Manchester, NH—I’m back from New Orleans, returned from the city where every bite is decadent and delicious to a city that has many perfectly good restaurants. When I go back to Pittsburg, I’ll be back on my gulag menu, so I’ve continued gorging myself while down south.  Also, I had joyful obligations while in Manchester, ranging from visiting the St. Gauden’s exhibit at the Currier Museum to a chorale in New London to horseback riding. (Don’t worry, I’m also spending time with the hoi polloi, a collection of lower companions who make up my true peer group.) Finally, I had an appointment.

Like many Americans (and most of my friends), I see a therapist. (Before the reader can make the jokes, allow me: “I read your stuff—demand your money back! Therapy’s not working” or “My God—this is what you’re like in therapy? What kind of lunatic were you before?” or “If you’re going monthly, increase it to weekly. If you see her weekly, amp it up to daily. If you’re already seeing her daily, look for an institution” or, simply, “That poor woman!”) Now that we’ve got the jokes out of the way, settle down, class. I’ve written about my therapist, Bette, before. She is an insightful and wise woman who has done me much good and appeared to understand me.

Until that appointment.

Bette didn’t break any rule of therapy or mock my nonsense (except in the most clinical and empowering way). Instead, at our last session, Bette had suggested that I come early today and take part in a “drum circle” facilitated by another vet. I had fears. I had anxiety. I had flashbacks to mangling a bass guitar in junior high school without a sense of rhythm or tune. Still, I trusted Bette. So I went.

A huge mistake.

The drum circle was a group of vets who gather weekly to get in touch with their inner rhythms, go into trancelike states and bang drums. The facilitator, whom I’ll call Joanna, was kind, welcoming me to the group.

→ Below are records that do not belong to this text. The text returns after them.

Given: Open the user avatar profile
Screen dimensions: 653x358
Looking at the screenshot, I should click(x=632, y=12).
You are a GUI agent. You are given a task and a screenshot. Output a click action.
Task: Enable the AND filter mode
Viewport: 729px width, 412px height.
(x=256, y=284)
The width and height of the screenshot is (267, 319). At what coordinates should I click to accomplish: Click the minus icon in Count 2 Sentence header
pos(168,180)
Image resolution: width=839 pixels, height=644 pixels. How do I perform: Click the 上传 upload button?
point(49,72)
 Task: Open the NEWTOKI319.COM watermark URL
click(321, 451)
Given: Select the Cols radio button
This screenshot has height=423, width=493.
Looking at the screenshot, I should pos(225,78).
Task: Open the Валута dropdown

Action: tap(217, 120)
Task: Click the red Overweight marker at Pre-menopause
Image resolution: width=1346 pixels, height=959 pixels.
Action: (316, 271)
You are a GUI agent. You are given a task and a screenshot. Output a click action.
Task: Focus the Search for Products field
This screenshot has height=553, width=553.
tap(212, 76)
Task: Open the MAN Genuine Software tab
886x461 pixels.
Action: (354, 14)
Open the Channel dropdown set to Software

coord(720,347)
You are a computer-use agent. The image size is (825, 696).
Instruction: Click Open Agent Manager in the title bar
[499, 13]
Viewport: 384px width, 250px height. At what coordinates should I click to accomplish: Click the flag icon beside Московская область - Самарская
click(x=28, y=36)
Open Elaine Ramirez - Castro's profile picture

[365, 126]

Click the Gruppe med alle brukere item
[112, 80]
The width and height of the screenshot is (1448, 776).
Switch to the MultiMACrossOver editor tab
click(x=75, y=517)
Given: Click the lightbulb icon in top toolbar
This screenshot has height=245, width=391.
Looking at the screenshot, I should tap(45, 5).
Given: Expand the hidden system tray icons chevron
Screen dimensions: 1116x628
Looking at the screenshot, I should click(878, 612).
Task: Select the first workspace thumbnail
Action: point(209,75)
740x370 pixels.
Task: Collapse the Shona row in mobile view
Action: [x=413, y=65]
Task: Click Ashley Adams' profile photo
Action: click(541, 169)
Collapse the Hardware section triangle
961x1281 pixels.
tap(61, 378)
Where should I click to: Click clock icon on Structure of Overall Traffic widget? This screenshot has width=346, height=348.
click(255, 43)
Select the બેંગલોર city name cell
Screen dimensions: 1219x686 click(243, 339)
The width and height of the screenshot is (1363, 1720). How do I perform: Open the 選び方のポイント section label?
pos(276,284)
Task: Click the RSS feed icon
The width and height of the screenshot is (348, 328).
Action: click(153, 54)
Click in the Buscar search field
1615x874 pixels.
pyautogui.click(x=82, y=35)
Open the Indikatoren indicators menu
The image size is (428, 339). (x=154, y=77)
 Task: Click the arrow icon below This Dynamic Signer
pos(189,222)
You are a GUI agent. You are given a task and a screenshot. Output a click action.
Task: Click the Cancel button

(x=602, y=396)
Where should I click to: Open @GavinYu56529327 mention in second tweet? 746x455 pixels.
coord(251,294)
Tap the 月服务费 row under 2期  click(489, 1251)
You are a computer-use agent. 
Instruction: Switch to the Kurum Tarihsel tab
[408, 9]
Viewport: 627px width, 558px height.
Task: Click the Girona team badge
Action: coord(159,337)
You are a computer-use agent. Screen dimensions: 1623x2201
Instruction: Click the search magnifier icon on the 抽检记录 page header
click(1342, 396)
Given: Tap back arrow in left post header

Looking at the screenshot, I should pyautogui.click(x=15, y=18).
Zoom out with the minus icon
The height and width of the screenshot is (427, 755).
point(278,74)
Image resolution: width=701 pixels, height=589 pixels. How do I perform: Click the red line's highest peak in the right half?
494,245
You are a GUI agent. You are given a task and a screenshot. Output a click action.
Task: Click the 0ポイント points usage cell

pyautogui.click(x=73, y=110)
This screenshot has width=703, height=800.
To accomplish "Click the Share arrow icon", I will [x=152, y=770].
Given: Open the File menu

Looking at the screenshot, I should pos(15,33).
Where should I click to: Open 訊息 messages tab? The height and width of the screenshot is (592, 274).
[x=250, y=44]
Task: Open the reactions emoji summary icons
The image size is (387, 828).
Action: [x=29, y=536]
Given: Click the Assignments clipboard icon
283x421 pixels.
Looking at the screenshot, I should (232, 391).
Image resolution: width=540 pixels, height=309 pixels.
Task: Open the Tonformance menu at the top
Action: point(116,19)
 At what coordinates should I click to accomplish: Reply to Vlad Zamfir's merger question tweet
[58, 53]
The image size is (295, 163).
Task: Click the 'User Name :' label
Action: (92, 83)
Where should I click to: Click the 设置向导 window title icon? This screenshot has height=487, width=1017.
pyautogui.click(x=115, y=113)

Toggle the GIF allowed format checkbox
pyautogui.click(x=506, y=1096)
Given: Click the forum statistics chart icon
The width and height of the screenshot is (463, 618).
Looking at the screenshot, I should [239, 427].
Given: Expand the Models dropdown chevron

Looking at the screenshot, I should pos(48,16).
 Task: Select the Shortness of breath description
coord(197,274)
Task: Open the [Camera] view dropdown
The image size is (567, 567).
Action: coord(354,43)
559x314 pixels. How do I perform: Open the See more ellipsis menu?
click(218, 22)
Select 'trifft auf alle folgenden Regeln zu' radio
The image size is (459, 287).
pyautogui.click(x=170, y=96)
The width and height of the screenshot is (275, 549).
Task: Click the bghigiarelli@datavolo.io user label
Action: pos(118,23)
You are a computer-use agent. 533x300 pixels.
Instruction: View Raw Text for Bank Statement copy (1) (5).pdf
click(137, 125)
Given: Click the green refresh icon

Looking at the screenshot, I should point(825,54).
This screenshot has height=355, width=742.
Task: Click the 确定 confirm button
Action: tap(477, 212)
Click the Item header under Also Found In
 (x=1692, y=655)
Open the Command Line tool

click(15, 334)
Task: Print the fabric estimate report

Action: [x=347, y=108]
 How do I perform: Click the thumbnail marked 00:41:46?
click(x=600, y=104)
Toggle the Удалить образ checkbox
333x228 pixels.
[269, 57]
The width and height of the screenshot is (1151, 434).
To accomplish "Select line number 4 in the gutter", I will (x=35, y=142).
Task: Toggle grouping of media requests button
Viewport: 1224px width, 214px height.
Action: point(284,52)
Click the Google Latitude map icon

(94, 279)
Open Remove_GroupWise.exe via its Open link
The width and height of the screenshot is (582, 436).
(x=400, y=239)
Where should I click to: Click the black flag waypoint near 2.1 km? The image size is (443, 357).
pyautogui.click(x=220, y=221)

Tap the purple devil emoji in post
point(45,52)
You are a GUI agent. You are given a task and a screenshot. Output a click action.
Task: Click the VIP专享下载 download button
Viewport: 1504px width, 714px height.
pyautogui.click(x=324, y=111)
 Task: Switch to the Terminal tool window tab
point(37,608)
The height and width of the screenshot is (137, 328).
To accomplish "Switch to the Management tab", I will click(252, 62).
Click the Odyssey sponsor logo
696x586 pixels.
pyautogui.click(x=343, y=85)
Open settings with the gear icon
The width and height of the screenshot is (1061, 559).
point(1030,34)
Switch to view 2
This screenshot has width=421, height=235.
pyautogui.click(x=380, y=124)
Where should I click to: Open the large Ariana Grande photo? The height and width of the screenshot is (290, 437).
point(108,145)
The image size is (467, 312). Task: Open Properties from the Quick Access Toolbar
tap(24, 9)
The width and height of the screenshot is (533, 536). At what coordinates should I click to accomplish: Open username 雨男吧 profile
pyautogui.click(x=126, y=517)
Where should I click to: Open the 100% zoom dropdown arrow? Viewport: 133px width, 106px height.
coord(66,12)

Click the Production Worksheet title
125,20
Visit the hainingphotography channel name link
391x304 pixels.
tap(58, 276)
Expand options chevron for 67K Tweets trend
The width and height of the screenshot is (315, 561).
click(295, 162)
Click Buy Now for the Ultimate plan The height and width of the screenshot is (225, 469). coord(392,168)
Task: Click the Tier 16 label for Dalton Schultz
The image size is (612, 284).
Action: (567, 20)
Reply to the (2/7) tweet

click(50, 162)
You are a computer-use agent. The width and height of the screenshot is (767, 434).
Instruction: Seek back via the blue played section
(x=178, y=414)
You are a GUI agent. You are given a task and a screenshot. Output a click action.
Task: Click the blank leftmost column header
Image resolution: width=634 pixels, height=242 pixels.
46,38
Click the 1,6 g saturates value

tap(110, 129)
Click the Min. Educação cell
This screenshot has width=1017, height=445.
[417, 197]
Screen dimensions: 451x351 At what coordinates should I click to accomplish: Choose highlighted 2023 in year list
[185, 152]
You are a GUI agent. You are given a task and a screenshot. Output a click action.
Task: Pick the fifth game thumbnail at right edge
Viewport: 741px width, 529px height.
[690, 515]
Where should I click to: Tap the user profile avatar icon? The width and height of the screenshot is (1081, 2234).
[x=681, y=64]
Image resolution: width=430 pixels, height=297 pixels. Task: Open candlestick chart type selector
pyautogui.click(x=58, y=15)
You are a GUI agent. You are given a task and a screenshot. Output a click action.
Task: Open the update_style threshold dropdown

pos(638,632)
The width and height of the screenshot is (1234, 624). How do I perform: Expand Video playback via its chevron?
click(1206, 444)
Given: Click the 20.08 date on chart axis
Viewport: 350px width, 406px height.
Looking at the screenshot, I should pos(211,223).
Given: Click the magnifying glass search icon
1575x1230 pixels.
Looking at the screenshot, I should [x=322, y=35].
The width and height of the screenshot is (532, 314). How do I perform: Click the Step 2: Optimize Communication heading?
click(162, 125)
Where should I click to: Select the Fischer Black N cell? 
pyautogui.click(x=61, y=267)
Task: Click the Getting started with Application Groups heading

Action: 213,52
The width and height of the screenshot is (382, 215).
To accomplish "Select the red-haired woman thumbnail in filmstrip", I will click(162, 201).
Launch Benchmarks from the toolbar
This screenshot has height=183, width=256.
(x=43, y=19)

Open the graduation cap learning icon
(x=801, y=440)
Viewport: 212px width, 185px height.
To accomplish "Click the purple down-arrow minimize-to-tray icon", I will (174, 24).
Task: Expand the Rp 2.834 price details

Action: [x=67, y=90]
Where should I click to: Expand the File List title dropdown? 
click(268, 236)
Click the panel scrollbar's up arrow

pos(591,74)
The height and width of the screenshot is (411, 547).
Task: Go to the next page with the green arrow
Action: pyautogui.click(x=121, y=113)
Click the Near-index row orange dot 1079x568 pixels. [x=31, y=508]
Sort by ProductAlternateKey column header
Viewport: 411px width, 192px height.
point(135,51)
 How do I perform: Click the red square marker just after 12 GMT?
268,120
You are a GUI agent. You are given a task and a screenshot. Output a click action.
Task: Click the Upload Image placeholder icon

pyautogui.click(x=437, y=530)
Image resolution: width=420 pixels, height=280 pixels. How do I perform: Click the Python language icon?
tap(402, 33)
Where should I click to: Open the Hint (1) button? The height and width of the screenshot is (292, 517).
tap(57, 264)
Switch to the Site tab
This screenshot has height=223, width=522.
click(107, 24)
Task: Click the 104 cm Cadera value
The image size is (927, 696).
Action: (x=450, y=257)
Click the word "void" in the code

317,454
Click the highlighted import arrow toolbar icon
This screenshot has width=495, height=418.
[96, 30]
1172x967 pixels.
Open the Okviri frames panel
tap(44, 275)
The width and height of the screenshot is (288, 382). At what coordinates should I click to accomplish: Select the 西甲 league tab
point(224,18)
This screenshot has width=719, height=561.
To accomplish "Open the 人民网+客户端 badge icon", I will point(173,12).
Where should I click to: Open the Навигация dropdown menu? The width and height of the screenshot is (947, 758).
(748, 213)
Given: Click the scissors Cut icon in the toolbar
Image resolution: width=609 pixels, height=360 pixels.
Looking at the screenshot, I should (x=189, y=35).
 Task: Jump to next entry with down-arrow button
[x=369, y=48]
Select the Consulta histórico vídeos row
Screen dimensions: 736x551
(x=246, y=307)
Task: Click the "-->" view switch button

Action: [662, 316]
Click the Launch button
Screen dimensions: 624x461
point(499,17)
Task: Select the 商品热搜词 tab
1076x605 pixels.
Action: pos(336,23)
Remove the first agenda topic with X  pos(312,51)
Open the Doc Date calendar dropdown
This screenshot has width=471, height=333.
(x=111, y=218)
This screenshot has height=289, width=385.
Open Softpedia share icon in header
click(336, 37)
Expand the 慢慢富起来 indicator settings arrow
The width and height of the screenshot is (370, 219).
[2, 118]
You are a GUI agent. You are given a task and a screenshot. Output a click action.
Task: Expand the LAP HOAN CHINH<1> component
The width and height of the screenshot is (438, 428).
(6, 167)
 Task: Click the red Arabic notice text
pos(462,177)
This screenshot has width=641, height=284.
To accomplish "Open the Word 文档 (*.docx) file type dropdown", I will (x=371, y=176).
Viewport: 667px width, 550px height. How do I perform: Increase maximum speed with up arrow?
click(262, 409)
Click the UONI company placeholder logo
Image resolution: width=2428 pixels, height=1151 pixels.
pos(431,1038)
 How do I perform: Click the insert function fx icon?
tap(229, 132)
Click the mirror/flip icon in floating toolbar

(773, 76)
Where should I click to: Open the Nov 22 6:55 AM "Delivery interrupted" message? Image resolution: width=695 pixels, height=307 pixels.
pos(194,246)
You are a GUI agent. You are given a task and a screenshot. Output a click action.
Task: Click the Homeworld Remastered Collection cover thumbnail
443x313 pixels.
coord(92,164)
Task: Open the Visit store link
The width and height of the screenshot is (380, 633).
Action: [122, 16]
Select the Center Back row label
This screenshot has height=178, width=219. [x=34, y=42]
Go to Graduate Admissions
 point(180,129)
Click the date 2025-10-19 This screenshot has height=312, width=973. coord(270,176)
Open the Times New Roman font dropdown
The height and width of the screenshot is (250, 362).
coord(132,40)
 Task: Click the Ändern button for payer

Joanna handed me a small, hourglass-shaped drum, and assured me no one would judge me. (Whenever people tell me I won’t be judged, I assume I’ve already been found guilty, but that may be one of the myriad of reasons I’m in therapy.) She said this wasn’t a test, and that no one failed at drumming.

Joanna explained the outside of the drum head makes the tone, and the inside the bass, and that drumming was a deep-seated and natural ability granted all humans. (As noted above, I understood her to mean: if you can’t drum, you’re not fully human.)

Joanna told the group to start off with a warm-up of ting-ting-ting-bong-ting-ting-bong-ting-bong. Neither tinging nor bonging, I sat with my hands above the drumhead, waiting for the spirit to overtake me, like a High-Church Episcopalian at a Pentecostal service. Nothing.

“Just do what you feel,” said Joanna.

I’m not sure how to “do” embarrassment, humiliation and regret, short of bursting into tears, throwing the drum to the floor and stomping out of the room. Instead, I tentatively tapped at a “bong,” like a sixth-grade girl disciplining a boy sitting next to her. I almost said, “Oh, you! Stop it!” but was afraid this might lead the drum to think I liked it.

“Just play the bass parts,” Joanna said, trying to help.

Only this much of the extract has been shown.